Exchequer Returns March 2018 - Peter Vale commentary

Peter Vale Peter Vale

Today's Exchequer figures were a bit of a mixed bag, with both positives and negatives for the Minister to ponder over.

One of the positives was the robustness of the VAT receipts. There was some concern at the drop off in VAT compared to last year, but today's numbers will have done much to allay those fears.

There will be some concern at the fall in Income tax receipts in March, blamed on a dip in returns from the self employed sector. Lower than expected income tax receipts has been a feature of previous returns and hard to rationalise against a strong labour market. However overall, figures for the first three months of the year are on target and up 5.7% on 2017.

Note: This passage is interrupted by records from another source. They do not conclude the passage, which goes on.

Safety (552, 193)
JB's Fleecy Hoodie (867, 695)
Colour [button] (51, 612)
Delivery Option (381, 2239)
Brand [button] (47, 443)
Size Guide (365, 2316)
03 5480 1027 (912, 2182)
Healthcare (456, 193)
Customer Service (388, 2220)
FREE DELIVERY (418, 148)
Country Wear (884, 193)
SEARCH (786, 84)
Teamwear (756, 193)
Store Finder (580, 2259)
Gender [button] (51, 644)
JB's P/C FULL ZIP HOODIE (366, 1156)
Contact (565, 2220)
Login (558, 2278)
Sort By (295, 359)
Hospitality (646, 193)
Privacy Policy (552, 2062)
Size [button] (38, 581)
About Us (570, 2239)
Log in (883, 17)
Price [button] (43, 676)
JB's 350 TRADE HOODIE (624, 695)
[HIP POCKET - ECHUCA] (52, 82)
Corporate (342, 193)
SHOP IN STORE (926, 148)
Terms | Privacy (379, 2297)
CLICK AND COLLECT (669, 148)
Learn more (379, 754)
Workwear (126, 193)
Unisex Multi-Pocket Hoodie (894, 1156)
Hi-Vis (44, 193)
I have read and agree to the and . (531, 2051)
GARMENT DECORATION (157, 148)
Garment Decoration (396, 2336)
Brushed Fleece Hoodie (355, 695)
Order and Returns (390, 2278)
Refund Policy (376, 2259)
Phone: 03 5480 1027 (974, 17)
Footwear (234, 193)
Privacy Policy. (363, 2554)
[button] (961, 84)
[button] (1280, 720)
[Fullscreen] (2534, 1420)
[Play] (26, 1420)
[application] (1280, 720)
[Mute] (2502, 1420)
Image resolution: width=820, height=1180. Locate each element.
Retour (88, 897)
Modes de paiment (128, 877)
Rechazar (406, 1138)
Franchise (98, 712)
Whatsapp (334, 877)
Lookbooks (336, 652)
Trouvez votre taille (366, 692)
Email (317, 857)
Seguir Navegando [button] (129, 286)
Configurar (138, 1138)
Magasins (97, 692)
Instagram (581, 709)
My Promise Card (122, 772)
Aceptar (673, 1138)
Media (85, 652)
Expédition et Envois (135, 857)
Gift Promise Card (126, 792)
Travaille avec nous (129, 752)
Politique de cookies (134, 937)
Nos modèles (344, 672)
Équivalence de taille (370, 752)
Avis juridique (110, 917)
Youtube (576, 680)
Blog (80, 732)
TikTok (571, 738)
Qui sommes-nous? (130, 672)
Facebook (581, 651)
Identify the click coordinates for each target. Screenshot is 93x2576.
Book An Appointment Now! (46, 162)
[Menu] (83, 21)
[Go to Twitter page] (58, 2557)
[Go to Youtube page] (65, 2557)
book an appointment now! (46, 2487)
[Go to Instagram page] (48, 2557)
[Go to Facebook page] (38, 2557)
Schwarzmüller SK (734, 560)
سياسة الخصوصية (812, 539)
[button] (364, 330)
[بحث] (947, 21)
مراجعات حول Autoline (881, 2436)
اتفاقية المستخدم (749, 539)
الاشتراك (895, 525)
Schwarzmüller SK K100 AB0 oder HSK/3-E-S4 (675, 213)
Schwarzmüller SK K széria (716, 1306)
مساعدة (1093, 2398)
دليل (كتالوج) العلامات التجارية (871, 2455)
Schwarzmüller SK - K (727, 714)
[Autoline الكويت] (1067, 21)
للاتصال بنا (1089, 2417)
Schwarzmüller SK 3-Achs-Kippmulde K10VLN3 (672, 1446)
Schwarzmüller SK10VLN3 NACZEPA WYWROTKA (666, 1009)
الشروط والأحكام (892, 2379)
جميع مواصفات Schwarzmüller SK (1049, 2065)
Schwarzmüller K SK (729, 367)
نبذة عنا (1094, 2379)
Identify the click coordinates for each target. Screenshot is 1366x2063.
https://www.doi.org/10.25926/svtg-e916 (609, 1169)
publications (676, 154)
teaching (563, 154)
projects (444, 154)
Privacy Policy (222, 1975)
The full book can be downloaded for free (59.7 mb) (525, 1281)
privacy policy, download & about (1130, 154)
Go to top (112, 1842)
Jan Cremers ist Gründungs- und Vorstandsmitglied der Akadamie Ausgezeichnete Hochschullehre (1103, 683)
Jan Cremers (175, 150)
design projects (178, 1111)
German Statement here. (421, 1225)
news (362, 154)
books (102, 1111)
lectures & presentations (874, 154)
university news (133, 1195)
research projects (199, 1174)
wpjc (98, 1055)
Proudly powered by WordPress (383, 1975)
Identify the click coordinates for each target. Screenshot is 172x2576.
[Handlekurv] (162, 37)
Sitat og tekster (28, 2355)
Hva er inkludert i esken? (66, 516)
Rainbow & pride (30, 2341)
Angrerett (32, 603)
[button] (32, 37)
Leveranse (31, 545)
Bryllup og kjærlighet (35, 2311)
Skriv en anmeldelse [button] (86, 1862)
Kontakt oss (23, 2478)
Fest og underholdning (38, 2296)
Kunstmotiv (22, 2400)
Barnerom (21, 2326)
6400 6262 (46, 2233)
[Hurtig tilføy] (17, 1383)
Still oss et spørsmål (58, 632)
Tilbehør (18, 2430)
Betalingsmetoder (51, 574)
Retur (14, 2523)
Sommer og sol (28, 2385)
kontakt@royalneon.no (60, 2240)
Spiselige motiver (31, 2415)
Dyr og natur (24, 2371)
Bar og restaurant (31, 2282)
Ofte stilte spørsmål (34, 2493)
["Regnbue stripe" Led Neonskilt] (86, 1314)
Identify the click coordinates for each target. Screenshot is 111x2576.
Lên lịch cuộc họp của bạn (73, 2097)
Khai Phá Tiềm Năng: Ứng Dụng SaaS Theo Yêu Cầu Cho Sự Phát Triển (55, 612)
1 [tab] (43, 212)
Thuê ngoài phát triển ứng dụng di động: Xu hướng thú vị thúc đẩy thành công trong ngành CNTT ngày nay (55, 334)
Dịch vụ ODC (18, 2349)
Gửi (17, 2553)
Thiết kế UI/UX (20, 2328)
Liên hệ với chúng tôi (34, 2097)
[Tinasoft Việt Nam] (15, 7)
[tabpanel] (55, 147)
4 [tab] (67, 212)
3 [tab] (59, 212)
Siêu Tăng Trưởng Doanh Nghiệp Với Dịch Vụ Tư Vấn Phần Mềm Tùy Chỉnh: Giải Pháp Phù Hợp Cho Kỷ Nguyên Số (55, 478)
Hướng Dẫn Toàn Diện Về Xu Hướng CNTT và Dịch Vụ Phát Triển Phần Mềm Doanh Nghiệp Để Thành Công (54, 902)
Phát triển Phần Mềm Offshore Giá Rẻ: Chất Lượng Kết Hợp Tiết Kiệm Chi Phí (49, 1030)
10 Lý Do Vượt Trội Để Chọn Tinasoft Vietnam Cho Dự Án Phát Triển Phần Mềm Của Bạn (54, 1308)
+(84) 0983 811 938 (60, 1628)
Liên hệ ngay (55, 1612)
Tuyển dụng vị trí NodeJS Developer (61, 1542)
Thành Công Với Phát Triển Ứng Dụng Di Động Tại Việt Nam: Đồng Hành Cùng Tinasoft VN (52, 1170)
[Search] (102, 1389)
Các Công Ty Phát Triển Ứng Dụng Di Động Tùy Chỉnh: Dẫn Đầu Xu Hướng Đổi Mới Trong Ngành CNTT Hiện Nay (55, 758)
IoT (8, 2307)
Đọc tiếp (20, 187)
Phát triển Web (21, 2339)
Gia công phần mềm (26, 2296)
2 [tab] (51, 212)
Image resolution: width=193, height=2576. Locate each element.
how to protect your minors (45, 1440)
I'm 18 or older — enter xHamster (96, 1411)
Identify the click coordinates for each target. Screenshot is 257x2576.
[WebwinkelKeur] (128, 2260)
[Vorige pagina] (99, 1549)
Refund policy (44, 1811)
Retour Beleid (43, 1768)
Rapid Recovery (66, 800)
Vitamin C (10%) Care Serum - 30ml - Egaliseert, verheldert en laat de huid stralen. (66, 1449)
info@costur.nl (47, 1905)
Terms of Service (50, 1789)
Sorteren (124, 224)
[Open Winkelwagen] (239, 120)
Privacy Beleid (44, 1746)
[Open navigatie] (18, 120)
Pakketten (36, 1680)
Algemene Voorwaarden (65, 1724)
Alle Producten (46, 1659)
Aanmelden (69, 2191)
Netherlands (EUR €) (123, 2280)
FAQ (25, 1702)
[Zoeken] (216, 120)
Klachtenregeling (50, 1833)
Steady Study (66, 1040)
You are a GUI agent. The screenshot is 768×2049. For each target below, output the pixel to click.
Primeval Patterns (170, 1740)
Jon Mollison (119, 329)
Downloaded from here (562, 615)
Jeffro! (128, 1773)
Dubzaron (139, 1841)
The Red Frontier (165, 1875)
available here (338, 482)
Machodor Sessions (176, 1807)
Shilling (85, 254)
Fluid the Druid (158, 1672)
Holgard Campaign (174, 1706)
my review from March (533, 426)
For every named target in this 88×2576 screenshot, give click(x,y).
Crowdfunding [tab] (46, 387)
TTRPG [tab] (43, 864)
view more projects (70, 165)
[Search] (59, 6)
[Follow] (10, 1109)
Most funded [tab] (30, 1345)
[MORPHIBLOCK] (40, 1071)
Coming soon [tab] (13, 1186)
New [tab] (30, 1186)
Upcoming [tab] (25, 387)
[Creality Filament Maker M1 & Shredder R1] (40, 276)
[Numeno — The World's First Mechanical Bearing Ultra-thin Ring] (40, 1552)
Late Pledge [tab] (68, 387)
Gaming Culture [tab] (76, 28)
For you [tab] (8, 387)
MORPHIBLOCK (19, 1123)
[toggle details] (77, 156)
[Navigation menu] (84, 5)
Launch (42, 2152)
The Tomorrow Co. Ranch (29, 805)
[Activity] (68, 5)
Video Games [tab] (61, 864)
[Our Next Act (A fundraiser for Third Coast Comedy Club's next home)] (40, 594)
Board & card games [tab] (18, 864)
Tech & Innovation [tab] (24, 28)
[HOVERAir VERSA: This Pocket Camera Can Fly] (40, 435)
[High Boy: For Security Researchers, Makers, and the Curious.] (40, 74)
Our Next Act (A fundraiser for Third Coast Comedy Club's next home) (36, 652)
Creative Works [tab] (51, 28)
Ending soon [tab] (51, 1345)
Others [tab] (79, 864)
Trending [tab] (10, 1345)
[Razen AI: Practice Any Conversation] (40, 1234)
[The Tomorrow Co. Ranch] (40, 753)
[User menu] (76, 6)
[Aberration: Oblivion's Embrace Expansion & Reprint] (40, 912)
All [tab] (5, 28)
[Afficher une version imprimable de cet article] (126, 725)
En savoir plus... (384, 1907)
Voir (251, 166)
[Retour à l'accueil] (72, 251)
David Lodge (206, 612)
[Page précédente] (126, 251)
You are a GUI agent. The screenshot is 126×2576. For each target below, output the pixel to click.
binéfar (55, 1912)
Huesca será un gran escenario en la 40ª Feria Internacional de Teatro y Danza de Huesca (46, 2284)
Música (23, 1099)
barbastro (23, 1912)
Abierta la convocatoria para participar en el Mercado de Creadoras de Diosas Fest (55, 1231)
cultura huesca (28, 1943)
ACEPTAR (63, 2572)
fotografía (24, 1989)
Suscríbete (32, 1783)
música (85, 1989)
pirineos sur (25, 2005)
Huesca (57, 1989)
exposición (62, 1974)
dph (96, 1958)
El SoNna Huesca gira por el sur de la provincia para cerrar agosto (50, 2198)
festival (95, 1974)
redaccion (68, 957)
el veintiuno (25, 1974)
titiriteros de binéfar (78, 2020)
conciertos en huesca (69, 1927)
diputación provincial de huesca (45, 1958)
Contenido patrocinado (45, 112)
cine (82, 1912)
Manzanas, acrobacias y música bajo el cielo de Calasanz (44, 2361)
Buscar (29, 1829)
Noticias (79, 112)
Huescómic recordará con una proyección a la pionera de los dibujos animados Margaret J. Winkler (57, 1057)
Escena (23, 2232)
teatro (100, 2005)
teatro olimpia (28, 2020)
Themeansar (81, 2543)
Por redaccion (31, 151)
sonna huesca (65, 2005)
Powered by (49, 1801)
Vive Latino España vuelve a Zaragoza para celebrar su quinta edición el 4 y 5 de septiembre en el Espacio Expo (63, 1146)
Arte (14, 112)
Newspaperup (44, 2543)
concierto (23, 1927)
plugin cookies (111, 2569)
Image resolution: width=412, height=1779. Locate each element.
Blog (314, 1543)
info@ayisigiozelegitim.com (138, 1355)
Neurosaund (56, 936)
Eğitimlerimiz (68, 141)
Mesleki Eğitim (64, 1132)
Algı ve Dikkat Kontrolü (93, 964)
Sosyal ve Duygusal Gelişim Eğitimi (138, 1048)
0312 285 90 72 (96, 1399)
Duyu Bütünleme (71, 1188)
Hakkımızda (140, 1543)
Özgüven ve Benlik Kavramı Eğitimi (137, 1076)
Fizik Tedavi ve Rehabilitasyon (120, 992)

The early months of the year aren't typically key for corporation tax so we wouldn't read much into the figures at this stage. For what it's worth, the numbers are on target at this point.

Sustainability of our tax receipts, in particular corporation tax, continues to get much coverage. In our view, despite significant developments on the international tax front, we shouldn't see any dramatic drop in tax revenues. On the contrary, the limited shelf life of traditional offshore tax havens is likely to see more taxes paid in countries such as Ireland, where real operations are housed.

That said, threats and uncertainty exist, with the EU's digital tax proposals ticking both of these boxes. 

So overall a bit of a mixed bag but things broadly still on track. At this point the potential for significant tax cuts in October remains.